Pick out the lines below that contain the string "agent" and copy them all.
[RECORDED DATA Boundary: Start]
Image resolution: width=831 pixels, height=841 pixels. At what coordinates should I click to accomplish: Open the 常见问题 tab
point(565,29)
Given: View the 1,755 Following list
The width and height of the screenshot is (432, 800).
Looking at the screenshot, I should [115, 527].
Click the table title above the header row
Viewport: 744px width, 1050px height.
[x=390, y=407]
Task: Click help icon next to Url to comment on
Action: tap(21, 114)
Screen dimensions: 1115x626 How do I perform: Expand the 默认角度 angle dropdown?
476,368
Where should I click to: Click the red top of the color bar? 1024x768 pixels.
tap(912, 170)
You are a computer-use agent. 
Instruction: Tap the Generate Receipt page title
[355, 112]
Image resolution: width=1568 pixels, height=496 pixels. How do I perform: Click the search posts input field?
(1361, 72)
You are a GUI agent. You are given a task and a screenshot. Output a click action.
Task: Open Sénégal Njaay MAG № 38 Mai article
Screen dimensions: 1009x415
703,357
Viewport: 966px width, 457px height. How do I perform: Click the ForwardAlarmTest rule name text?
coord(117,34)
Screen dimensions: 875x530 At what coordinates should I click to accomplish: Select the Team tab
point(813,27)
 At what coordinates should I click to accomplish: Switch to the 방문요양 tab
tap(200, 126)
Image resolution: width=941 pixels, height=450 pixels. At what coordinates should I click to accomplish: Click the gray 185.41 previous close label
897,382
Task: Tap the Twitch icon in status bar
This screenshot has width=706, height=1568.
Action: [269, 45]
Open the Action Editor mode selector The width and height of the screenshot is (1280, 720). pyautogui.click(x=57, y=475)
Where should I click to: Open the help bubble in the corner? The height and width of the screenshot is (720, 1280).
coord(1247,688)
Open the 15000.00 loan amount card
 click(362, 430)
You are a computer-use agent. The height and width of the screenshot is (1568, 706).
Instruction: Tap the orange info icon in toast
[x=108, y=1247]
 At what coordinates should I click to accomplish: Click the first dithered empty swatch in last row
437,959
[RECORDED DATA Boundary: End]
• SOLUTION TO THIS EXERCISE
You are a computer-use agent. 
You are a GUI agent. You are given a task and a screenshot. Output a click action.
You are a computer-use agent. The height and width of the screenshot is (1568, 706).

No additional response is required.